Instructions for the task: Keeping every word the same, give again only the lines from the one with "Viewport: 1080px width, 1080px height." through the end of the data, both included, and leave every picture out.

[[ Source material open ]]

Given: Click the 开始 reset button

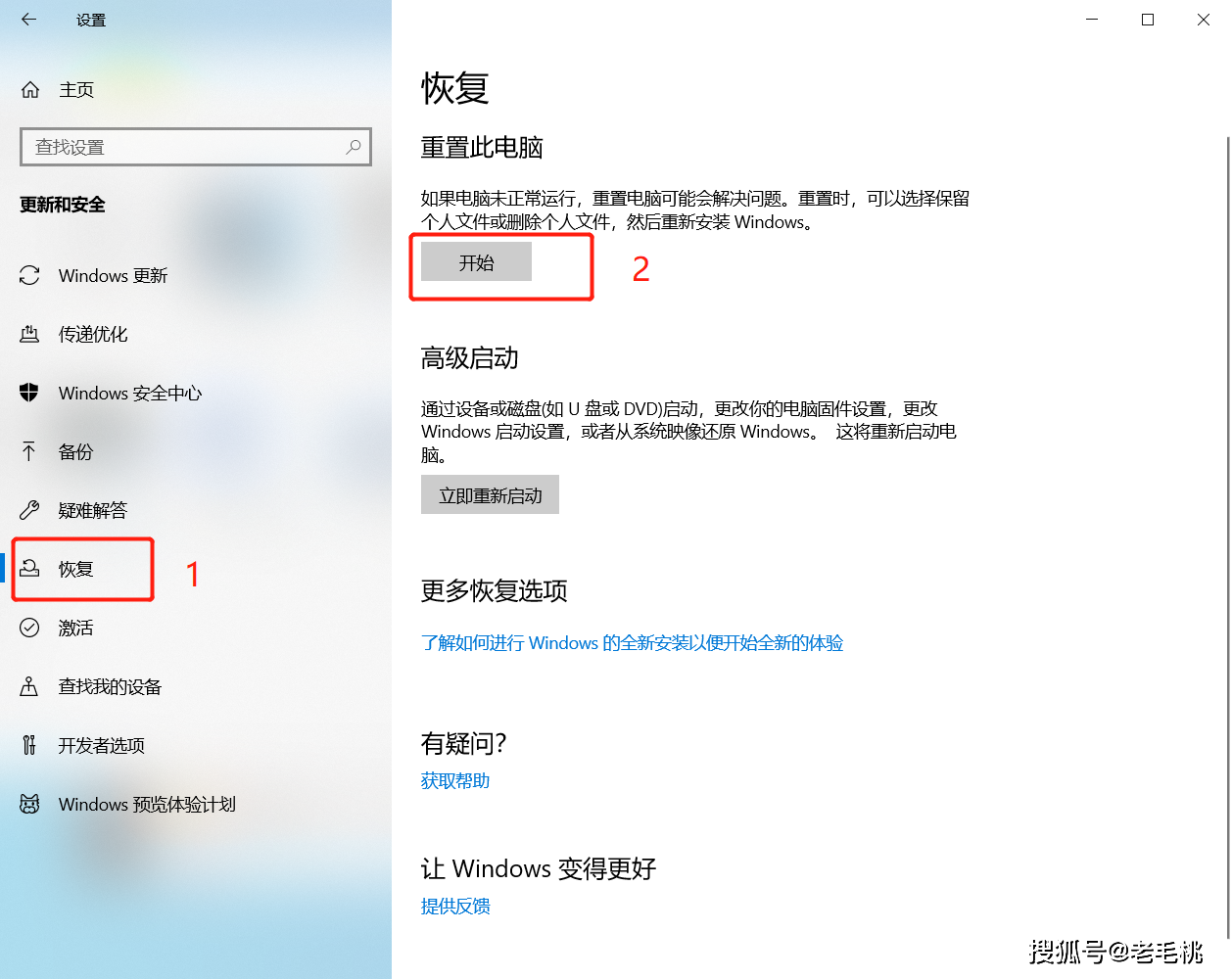Looking at the screenshot, I should (x=476, y=262).
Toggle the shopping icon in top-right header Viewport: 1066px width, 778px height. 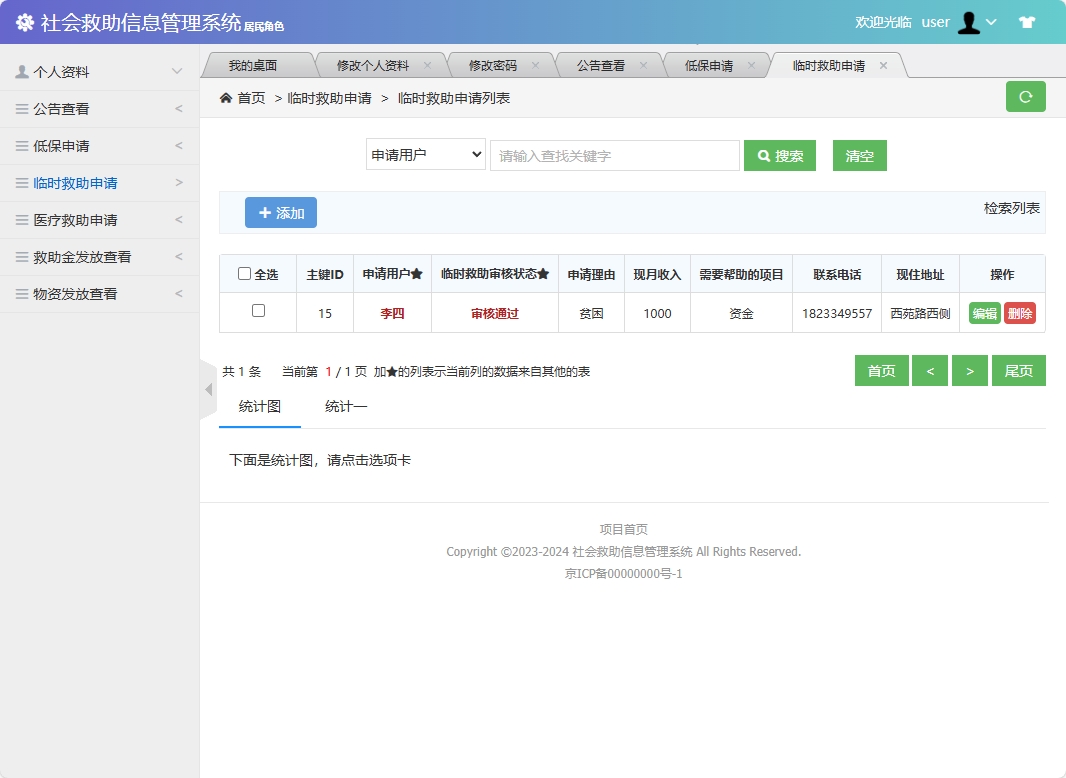1027,21
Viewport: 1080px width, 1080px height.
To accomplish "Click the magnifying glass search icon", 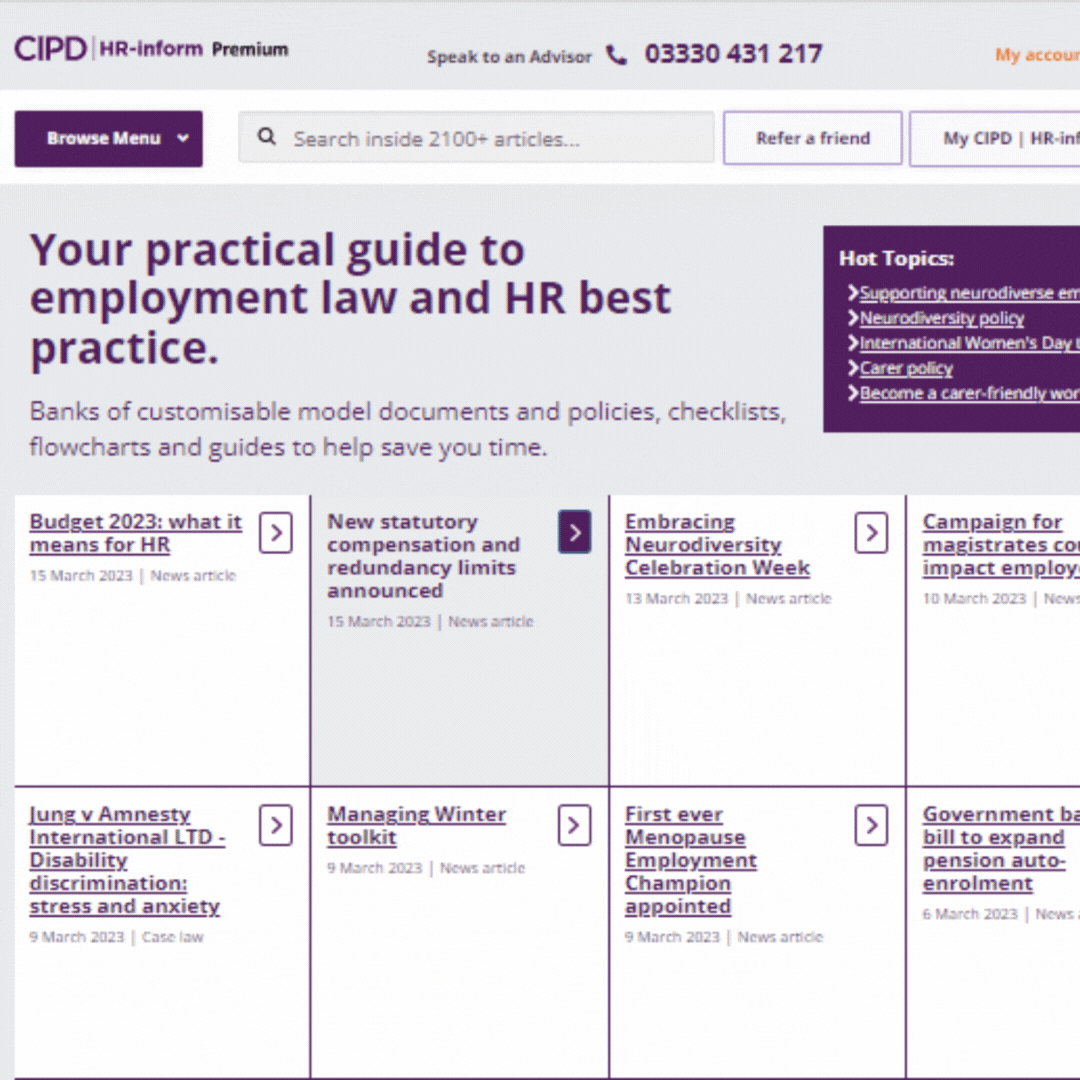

[[ Source material closed ]]

Your solution:
Viewport: 1080px width, 1080px height.
To accomplish "Click the magnifying glass search icon", 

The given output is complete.